That’s nicer. So far, it’s blocking, but it’s nicer.

Now, by moving to CPS, we have removed the need to return, which means that we can delay computation. For instance, without breaking the rest of the code, we can add wait instructions in the middle of fibonacci_cps.

First, let’s add some general-purpose support code:

@dataclass
class SleepEvent(BaseEvent):
    """
    Wait until the next tick of the event loop before running `thunk`.
    """
    thunk: Callable[[]]

def wait[T](continuation: Callable[[T]]) -> Callable[[T]]:
    """
    Wait until the next tick of the event loop before running `continuation`.
    """
    def result(arg: T):
        def thunk() -> None:
            return continuation(arg)
        event_queue.put(SleepEvent(
            thunk=thunk
        ))
    return result


def handle_event(event: BaseEvent):
    if isinstance(event, SleepEvent):
        event.thunk()
    else
        # ... As previously

Once we have this, we may rewrite fibonacci_cps as follows:

def fibonacci_cps(n: int, then: Callable[[int]]):
    """
    Compute `fibonacci(n)`, then call `then`.
    """
    if n <= 1:
        return wait(then)(1)
    # Once we have the result of `fibonacci(n - 1)`, compute
    # `fibonacci(n - 2)`, then sum both.
    def with_left(left: int):
        fibonacci_cps(
            n=n - 2,
            then=lambda right: wait(then)(left + right)
        )
    # Compute `fibonacci(n- 1)`.
    def compute_left():
        fibonacci_cps(
            n=n - 1,
            then=with_left)
    wait(compute_left)

…and with this, we have made our code non-blocking. And of course, wait and SleepEvent can be reused for any other CPS function. We could go further and customize just how many ticks we wait, or dispatch tasks to various CPUs if we wanted.

If you recall our earlier definitions, writing our code as CPS makes it asynchronous.

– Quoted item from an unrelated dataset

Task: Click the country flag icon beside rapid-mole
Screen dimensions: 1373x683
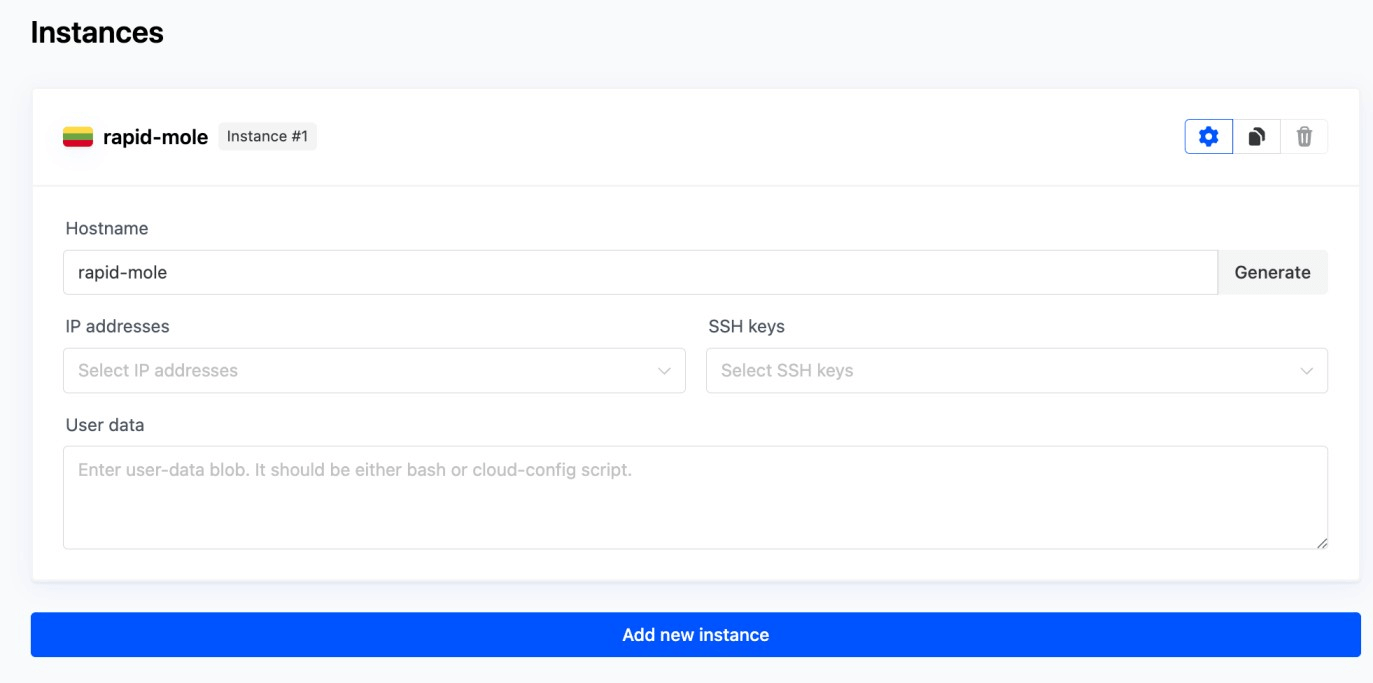Action: (x=78, y=137)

And we just demonstrated how to refactor our asynchronous code to also be non-blocking.

CPS calls are the real reason for which Node.js was initially lauded as “fast”. It wasn’t about CPU speed, but about the fact that, thanks to CPS, you can run (literally) millions of concurrent tasks, especially tasks that spend most of their time waiting for network or database read/writes, without taxing the CPU too much.

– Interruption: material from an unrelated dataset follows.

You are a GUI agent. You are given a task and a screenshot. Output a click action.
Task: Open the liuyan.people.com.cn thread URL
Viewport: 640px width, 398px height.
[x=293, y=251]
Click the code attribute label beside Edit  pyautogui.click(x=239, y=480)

So far, so good. Of course, we have still increased the code size for fibonacci from 4 lines to 18 and made it harder to read. Also, if you’re interested in performance, we have allocated a lot of closures, which we’re going to pay in garbage-collection time.

Can we do better?

Generators / iterators

Generators are function-like objects that can be called repeatedly to return a succession of values. From the point of view of languages that support CPS natively (more precisely, languages that support call/cc or delimcc), generators are simple abstractions upon simple use cases for continuations.

As it turns out, generators have been used in several languages and frameworks to achieve concurrency.

Let’s start with some support code:

@dataclass
class ContinueEvent(BaseEvent):
    """
    Schedule an execution for the next tick of the event loop.
    """
    generator: Generator[None, None, None]


def handle_event(event: BaseEvent):
    if isinstance(event, ComputeFibonacciEvent):
        # Start computation.
        def generator() -> Generator[None, None, None]:
            fibo = fibonacci(event.n)
            try:
                while True:
                    next(fibo)
                    # Not ready yet.
                    yield None
            except StopIteration as e:
                result: int = e.value
                print(f"fibonacci{event.n}={result}")

        event_queue.put(ContinueEvent(generator()))
    elif isinstance(event, ContinueEvent):
        # Continue computation
        try:
            # Are we done yet?
            next(event.generator)

            # Continue next tick.
            event_queue.put(event)
        except StopIteration:
            # Done
            pass
    else:
        raise NotImplementedError

The general idea is that handle_event receives instances of ContinueEvent and keeps calling next(event.generator). If next(event.generator) returns (without raising), it means that the code requested a pause. For our implementation of Fibonacci’s function, this will happen because we decided to break the function call into several non-blocking segments, but for anything involving, say, network calls, it will mean that the network call isn’t finished yet.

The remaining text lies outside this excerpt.